Episode Transcript
[00:00:00] When you start scaling Postgres, it can be important to know whether the workload you're dealing with is primarily going to be read heavy or write heavy, because that may dictate what changes you're going to make. So for example, if it's read heavy, you probably want more indexes. If it's write heavy, you probably want less indexes. So it doesn't have the burden of maintaining those indexes. But the reality is that this differentiation exists on the way down to the table level, so it can be beneficial to know which tables tend to be read more versus written to more. Well, we're going to talk about that this week. Also, in my consulting corner I just have a postgres backup public service announcement and a few questions about backup as I'm looking into that now, but I hope you, your friends, family and coworkers continue to do well. Our first piece of content is Is postgres read heavy or write heavy?

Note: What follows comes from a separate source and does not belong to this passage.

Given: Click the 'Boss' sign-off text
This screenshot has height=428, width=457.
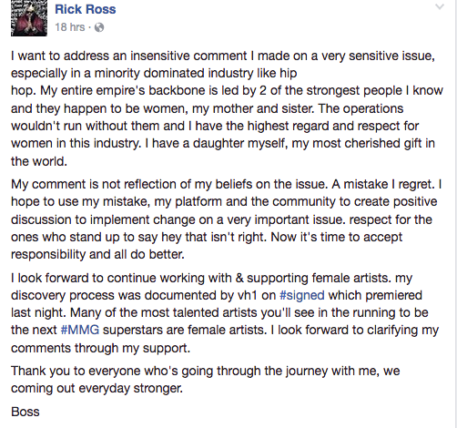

[00:00:57] Why should you care? And I first read this and I was thinking postgres read heavy write. I mean it's kind of both, but really what they're talking about is from a database perspective, is your database read heavy or write heavy, not necessarily postgres itself. And like I mentioned in the intro, whether it's read heavy, write heavy can dictate what kind of changes you're going to make to optimize the database. And I thought what was cool about this blog post is he actually has a query to to look at your statistics tables to look at some IO statistics and even PGstats statements to give you a sense of how often tables get read from or written to. And he's predominantly using the info from the PGSTAT IO user tables to help get this insight. And he has a custom configurable ratio here so you can define what is read heavy versus right heavy. He used a ratio of five.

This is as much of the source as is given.